This week marks Community Foundation Week, when community foundations across the country promote their presence and accomplishments. Community foundations have received billions of dollars in donations and are growing rapidly in size and number. If you aren’t paying attention to them, now is a good time to start.
What are community foundations?
The Council on Foundations defines community foundations as “grantmaking public charities that are dedicated to improving the lives of people in a defined local geographic area.” Unlike museums, food banks, or national relief organizations, community foundations don’t directly spend money on programs. Rather, they invest money from donors and use the earnings to provide grants, usually to smaller nonprofits. Unlike private foundations, community foundations rely on donations from the public rather than from an individual, family, or corporation.

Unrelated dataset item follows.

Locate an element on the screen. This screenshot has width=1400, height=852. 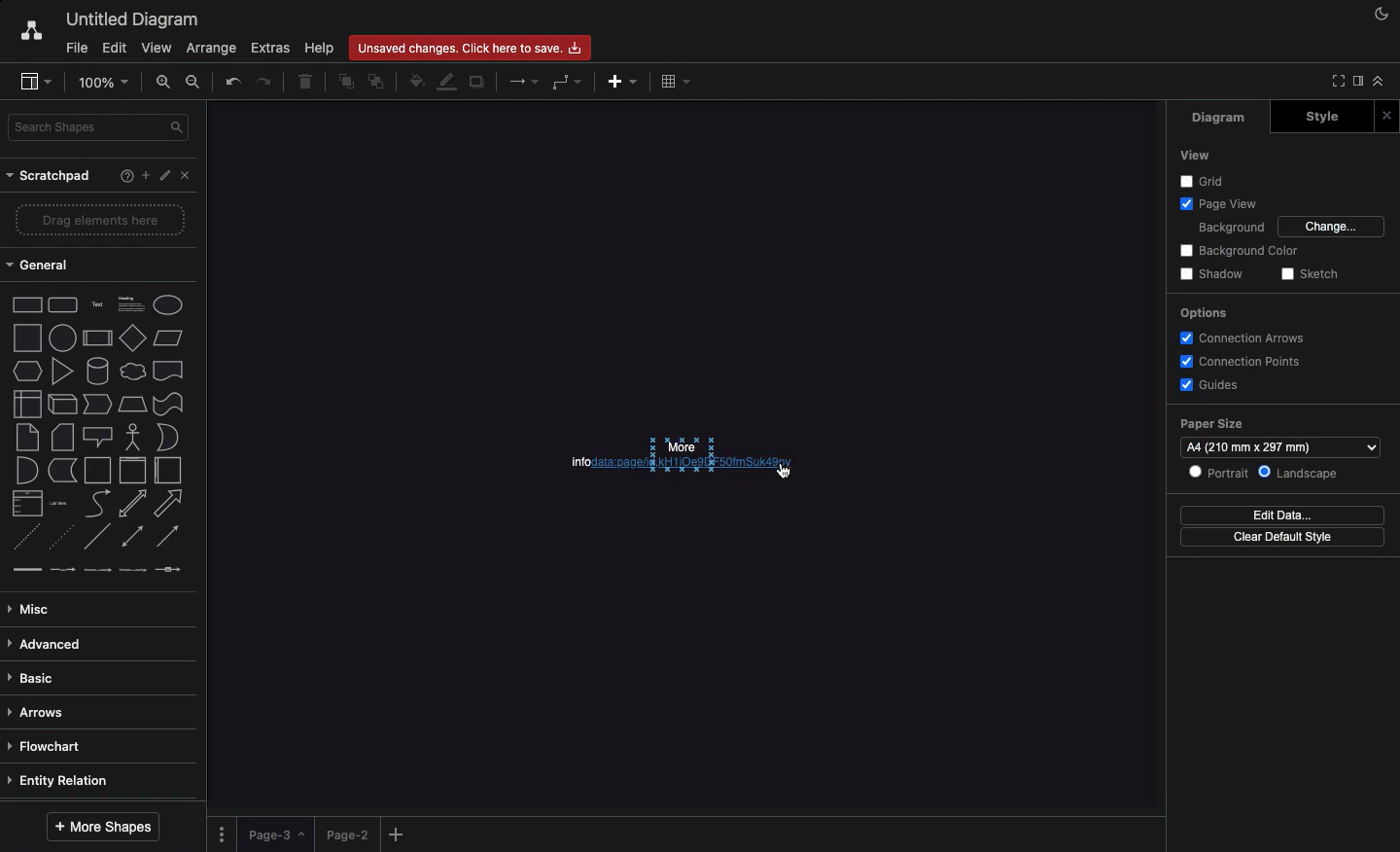
Line color is located at coordinates (444, 84).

Community foundations are growing fast
Donations to community foundations have increased 800 percent over the past 25 years, even after accounting for inflation. Community foundations reported $653 million in donations in 1990 ($1.2 billion in 2015 dollars) and $9.6 billion in donations in 2015, per Internal Revenue Service tax return data compiled by the National Center for Charitable Statistics. Donations to community foundations grew at double the rate of private foundations and at more than two and a half times the rate of other public charities.
The number of community foundations is growing as well. The first community foundation was founded in 1903 in Cleveland, Ohio. By 1990, there were more than 500 community foundations in the US, and by 2015, there were more than 2,000.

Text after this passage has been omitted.